» Aim of the task:
Below are the records; copy every line in them that holds the string "will".

Saved data entries:
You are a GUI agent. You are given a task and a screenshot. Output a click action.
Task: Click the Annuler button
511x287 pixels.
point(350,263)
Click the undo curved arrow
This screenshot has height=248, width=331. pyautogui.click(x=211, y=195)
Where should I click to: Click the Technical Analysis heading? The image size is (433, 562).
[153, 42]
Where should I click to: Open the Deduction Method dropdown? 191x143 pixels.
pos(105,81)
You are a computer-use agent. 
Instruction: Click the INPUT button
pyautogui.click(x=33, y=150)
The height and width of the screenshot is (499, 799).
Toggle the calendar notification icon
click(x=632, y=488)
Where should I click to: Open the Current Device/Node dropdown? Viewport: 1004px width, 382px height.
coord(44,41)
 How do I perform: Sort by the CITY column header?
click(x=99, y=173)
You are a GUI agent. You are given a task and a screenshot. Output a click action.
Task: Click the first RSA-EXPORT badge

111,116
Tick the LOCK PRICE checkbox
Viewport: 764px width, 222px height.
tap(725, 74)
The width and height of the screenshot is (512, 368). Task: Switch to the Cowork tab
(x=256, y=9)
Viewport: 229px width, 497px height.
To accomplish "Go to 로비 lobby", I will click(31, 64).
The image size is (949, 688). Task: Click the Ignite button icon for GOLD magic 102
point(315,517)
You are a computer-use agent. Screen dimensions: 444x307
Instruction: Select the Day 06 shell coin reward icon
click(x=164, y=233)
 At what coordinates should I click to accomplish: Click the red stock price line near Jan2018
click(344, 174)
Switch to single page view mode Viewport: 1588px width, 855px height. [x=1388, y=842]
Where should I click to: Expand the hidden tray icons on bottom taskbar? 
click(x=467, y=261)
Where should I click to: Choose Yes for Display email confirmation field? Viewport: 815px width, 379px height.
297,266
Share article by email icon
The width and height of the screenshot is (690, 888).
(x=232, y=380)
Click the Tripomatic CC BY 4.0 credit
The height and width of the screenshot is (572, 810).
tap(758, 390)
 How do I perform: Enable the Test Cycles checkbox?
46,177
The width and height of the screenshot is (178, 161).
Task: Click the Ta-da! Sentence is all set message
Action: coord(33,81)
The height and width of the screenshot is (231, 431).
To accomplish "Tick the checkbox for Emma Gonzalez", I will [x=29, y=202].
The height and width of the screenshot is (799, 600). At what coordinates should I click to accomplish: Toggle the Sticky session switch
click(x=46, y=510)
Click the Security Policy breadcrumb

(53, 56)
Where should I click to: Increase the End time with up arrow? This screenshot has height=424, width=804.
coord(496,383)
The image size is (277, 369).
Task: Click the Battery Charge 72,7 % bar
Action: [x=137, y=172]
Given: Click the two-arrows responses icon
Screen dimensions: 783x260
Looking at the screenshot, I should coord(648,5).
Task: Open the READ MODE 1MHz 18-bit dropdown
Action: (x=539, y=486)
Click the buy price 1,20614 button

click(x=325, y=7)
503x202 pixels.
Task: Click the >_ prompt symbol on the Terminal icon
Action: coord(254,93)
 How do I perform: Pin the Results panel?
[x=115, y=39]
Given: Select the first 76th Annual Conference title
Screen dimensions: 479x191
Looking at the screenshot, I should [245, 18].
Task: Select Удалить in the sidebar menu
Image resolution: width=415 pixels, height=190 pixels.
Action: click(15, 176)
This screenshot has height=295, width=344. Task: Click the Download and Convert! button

» Task answer:
To accomplish "Go to 로비 lobby", I will click(31, 64).
To accomplish "Tick the checkbox for Emma Gonzalez", I will [x=29, y=202].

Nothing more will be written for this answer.